Directions: Count every line of these entries that holds the word "file", and reply with the number only.

Stored data:
########

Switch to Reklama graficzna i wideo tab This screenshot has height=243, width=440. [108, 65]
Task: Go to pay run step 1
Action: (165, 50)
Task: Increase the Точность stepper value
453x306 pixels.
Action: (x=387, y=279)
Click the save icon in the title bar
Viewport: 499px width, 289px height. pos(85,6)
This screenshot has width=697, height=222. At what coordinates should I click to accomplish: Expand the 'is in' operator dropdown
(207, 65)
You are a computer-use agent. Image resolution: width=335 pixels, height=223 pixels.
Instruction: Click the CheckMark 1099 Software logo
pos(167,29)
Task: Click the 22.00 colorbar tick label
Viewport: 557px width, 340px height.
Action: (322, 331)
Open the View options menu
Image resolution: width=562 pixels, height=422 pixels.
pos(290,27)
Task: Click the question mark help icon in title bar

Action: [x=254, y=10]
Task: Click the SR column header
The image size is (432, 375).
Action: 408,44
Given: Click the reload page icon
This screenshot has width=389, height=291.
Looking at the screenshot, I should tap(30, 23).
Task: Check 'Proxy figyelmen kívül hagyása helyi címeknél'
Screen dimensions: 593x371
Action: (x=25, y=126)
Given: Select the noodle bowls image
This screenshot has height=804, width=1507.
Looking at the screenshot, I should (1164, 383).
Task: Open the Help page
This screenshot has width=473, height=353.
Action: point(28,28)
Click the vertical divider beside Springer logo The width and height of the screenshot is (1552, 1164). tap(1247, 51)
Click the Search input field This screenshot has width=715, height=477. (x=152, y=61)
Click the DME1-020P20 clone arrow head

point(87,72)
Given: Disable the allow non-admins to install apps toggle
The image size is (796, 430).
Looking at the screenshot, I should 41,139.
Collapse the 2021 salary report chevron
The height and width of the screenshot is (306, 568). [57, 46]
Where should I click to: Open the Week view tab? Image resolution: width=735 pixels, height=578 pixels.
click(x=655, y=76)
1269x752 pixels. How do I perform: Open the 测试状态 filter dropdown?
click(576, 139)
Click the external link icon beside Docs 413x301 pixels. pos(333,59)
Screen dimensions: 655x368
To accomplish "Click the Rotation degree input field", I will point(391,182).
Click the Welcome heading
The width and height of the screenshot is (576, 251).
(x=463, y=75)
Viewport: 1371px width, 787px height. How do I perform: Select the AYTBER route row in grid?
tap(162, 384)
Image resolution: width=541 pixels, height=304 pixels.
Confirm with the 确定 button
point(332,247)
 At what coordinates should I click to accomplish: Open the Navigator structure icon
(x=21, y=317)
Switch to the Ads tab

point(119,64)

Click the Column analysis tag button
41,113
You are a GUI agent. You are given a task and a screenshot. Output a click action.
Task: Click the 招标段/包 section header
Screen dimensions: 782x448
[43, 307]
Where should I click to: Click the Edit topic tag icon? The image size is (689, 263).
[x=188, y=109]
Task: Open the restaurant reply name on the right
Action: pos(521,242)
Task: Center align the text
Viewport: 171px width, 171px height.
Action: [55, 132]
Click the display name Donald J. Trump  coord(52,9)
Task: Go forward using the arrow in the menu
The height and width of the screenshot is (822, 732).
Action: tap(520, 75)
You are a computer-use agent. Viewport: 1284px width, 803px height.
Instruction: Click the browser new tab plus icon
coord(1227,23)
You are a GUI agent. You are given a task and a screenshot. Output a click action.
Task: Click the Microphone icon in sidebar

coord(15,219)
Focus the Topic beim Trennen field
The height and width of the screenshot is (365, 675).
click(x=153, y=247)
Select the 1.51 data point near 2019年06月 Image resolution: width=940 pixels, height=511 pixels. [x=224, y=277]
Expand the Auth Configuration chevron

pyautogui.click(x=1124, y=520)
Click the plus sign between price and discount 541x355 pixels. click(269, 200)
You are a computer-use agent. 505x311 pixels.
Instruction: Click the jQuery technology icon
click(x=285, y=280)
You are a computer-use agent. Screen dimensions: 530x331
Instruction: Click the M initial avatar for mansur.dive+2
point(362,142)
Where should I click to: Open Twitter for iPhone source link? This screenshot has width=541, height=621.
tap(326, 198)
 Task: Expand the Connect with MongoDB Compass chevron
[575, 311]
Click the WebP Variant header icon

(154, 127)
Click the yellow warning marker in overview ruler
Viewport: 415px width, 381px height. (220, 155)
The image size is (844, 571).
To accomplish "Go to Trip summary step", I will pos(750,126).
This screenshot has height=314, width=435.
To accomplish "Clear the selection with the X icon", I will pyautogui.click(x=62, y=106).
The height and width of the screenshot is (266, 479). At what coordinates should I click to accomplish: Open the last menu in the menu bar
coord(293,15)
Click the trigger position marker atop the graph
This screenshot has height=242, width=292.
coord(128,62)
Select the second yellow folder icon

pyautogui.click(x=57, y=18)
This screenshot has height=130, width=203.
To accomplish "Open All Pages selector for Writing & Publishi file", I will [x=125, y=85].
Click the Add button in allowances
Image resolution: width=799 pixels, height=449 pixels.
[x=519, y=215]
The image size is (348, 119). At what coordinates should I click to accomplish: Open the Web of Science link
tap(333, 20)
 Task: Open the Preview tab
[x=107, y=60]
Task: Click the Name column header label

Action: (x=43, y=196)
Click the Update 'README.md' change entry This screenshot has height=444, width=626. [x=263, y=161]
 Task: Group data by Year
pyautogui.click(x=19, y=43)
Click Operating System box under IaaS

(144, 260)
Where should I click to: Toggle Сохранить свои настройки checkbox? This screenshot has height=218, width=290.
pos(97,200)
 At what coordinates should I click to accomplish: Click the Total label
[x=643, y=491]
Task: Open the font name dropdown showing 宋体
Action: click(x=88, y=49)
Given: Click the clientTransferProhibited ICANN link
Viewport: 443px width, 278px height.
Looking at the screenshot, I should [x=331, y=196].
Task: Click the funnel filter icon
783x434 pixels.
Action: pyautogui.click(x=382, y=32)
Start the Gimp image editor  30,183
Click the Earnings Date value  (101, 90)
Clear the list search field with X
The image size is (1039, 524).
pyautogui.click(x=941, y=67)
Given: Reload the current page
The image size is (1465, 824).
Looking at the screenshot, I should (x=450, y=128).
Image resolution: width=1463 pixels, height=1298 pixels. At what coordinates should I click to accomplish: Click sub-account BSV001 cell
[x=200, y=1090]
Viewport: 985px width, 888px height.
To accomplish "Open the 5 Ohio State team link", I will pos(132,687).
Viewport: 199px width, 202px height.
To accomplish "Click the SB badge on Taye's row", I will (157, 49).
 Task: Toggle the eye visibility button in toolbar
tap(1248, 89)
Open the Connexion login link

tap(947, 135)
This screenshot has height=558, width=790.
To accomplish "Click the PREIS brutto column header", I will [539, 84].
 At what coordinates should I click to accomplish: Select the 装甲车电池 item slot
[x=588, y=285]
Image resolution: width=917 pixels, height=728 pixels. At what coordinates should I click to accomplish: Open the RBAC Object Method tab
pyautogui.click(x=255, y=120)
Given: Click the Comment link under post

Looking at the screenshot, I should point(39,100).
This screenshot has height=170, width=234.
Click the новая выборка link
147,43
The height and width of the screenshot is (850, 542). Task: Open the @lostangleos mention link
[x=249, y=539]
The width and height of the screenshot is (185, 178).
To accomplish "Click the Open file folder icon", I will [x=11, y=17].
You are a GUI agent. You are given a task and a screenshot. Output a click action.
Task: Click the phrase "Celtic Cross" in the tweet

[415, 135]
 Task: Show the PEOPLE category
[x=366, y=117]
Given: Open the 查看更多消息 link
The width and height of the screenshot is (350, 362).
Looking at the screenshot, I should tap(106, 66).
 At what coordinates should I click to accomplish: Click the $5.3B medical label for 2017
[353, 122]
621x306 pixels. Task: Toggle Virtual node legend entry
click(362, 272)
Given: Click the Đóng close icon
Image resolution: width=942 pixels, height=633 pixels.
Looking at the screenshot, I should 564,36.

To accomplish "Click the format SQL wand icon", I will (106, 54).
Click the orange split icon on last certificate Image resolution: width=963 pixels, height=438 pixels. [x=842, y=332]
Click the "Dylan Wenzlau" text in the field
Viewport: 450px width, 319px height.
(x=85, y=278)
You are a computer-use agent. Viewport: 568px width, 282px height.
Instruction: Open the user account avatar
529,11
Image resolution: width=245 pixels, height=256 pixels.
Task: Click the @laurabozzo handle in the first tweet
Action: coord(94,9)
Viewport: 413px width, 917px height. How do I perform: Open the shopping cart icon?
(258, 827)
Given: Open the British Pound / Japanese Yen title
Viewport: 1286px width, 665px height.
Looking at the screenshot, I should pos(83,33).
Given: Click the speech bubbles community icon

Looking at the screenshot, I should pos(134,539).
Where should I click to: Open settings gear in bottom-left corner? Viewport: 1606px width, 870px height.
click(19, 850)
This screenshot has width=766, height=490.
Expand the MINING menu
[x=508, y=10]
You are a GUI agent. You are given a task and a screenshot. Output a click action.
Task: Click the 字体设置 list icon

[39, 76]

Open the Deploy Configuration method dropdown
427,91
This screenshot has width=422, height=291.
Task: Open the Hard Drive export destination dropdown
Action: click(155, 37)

########

Answer to the problem: 2